| Your assignment |
The answer is every line of the records that holds the word "computer", copied in full.

[Stored records]

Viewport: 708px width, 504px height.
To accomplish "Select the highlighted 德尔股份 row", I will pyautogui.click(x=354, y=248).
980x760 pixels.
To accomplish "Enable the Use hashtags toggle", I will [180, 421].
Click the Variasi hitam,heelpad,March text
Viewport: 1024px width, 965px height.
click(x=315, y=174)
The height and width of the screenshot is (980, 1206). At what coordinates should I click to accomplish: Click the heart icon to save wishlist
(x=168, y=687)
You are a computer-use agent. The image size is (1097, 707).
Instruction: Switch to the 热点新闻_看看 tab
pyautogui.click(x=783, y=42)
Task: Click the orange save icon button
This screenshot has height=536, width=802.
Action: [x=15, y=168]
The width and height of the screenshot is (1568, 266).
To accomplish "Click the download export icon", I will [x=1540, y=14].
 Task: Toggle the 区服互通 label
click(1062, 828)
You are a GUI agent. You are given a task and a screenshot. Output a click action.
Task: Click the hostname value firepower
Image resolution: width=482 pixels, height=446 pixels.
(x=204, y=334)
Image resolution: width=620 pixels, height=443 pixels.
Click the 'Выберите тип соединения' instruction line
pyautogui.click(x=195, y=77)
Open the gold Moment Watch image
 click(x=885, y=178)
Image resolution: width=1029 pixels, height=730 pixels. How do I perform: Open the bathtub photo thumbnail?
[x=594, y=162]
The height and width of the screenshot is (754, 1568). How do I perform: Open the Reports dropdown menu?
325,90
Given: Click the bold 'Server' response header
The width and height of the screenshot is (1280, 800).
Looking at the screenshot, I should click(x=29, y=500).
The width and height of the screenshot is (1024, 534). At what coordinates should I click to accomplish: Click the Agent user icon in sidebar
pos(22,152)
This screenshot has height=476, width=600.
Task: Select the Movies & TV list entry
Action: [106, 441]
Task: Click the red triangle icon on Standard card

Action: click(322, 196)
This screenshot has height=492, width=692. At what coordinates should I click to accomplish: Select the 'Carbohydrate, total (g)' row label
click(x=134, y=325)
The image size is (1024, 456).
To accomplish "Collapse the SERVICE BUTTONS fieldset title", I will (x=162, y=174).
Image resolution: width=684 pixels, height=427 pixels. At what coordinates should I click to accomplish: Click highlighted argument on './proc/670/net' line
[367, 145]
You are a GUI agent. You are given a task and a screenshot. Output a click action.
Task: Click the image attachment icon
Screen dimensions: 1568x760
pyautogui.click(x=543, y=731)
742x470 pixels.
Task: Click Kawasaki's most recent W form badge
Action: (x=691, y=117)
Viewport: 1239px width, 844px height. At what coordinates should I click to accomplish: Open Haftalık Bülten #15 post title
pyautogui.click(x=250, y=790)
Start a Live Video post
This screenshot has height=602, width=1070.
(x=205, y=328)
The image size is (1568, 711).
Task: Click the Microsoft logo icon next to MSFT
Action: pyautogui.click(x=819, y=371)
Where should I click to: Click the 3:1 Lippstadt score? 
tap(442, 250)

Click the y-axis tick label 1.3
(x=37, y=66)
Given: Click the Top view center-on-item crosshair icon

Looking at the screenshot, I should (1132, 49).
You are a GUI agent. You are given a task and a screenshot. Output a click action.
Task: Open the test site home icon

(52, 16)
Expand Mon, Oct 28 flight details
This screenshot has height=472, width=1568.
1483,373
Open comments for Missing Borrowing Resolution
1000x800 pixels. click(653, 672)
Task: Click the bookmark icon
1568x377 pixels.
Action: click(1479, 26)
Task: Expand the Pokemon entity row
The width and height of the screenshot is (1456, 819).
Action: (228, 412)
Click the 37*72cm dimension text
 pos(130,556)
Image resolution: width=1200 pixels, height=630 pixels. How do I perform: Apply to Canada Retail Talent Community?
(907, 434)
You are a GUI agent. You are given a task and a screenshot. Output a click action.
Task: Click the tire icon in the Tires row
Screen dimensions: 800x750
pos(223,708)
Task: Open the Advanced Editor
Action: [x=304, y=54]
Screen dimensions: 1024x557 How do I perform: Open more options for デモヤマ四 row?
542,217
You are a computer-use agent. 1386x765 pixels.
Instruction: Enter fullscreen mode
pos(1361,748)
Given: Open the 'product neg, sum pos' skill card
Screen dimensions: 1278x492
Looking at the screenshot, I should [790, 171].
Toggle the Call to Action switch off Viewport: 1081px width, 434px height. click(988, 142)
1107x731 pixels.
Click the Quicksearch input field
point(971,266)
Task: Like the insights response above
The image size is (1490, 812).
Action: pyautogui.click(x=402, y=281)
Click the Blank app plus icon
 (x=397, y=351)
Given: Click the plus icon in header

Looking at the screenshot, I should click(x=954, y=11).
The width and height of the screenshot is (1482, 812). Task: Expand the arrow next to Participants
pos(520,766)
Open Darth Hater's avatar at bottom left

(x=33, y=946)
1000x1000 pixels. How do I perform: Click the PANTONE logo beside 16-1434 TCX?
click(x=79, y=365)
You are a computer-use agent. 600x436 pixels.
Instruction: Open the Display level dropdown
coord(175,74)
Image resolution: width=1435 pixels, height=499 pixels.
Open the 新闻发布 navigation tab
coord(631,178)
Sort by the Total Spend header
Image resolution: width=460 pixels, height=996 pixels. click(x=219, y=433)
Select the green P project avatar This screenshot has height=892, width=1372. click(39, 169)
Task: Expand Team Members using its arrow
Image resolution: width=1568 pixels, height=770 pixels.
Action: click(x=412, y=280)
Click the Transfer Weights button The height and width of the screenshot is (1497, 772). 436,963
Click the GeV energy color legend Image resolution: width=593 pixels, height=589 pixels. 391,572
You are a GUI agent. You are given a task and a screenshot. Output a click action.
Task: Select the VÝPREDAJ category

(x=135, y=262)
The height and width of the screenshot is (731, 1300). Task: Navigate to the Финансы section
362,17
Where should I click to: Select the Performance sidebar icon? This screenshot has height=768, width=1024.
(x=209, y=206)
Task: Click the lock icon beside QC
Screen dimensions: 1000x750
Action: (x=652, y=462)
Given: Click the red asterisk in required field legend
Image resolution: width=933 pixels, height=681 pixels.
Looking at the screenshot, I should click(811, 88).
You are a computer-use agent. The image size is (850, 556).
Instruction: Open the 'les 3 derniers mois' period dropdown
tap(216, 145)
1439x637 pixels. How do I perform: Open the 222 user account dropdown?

| Completed task |
You are a computer-use agent. The image size is (1097, 707).
You are a computer-use agent. 1386x765 pixels.
You are a computer-use agent. 600x436 pixels.
You are a computer-use agent. The image size is (850, 556).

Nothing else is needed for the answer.